* [Exercise description] Set out exactly, and only, the lines running from the one containing "971x642 pixels. How" to the bottom of the listing below; pictures stay out.

* [Source data]
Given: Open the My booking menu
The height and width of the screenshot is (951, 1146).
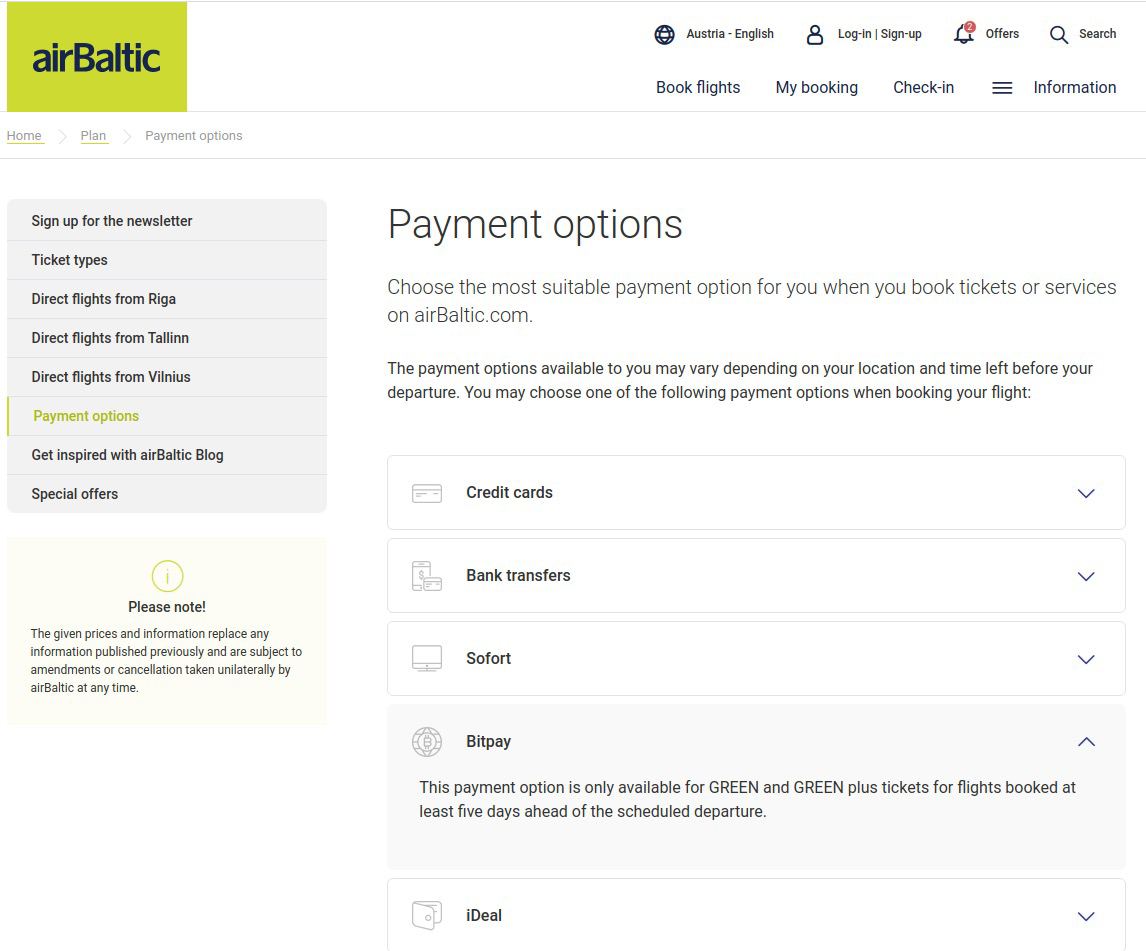Looking at the screenshot, I should [816, 88].
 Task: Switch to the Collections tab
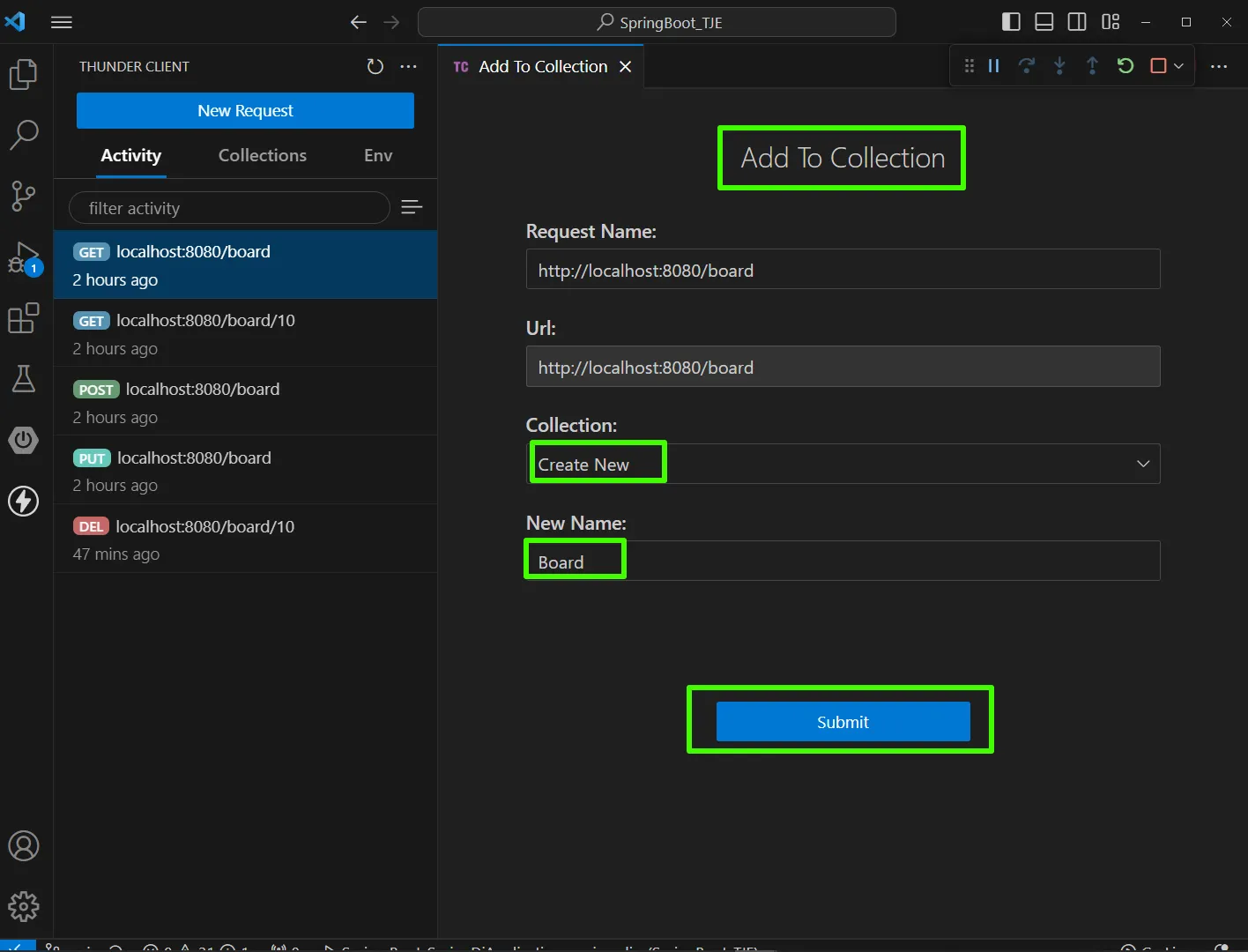(x=263, y=156)
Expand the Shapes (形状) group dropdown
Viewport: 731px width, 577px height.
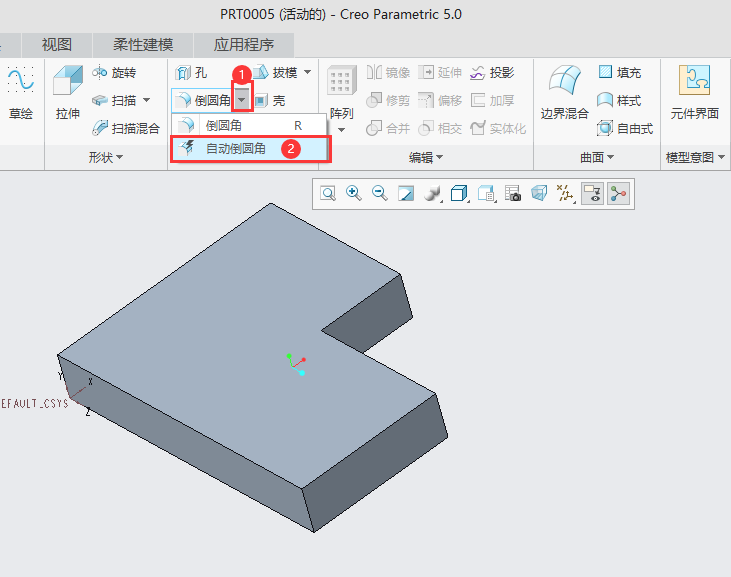pyautogui.click(x=119, y=158)
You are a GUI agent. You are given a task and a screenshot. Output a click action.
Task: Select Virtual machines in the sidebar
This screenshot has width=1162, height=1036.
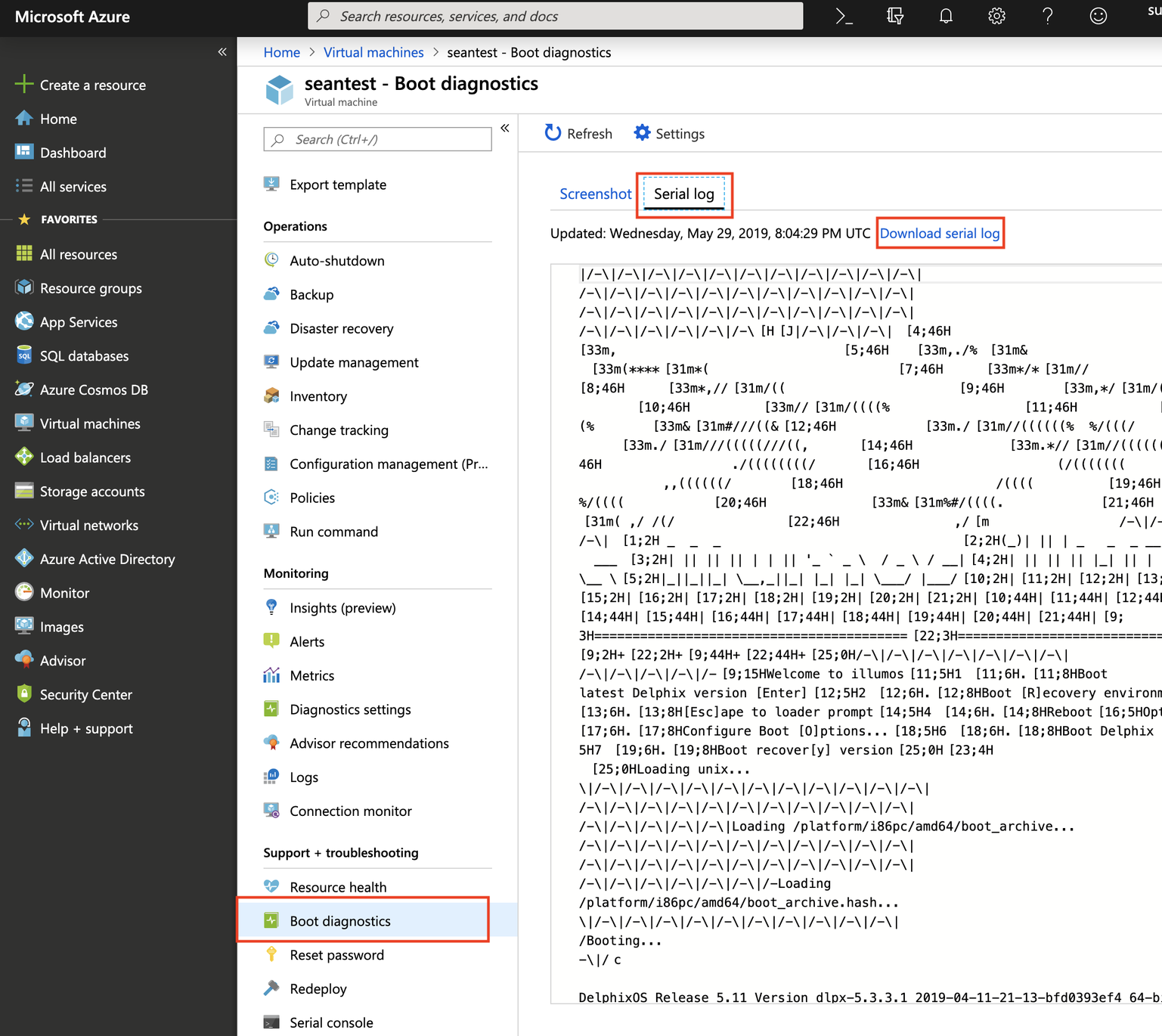point(89,423)
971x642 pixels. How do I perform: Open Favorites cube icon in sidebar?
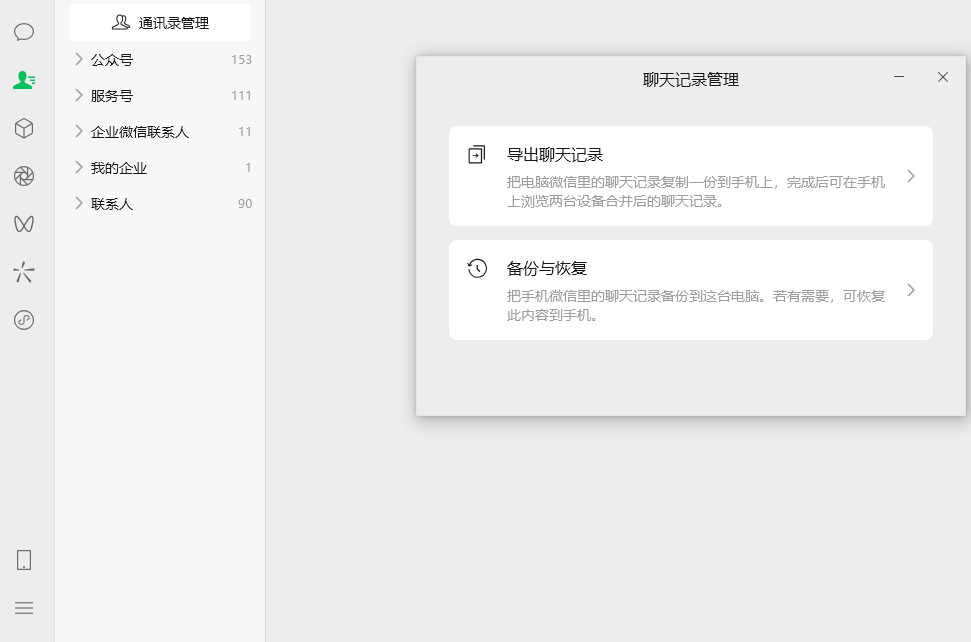coord(24,128)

* [Answer to the problem]
971x642 pixels. How do I perform: Open Favorites cube icon in sidebar?
coord(24,128)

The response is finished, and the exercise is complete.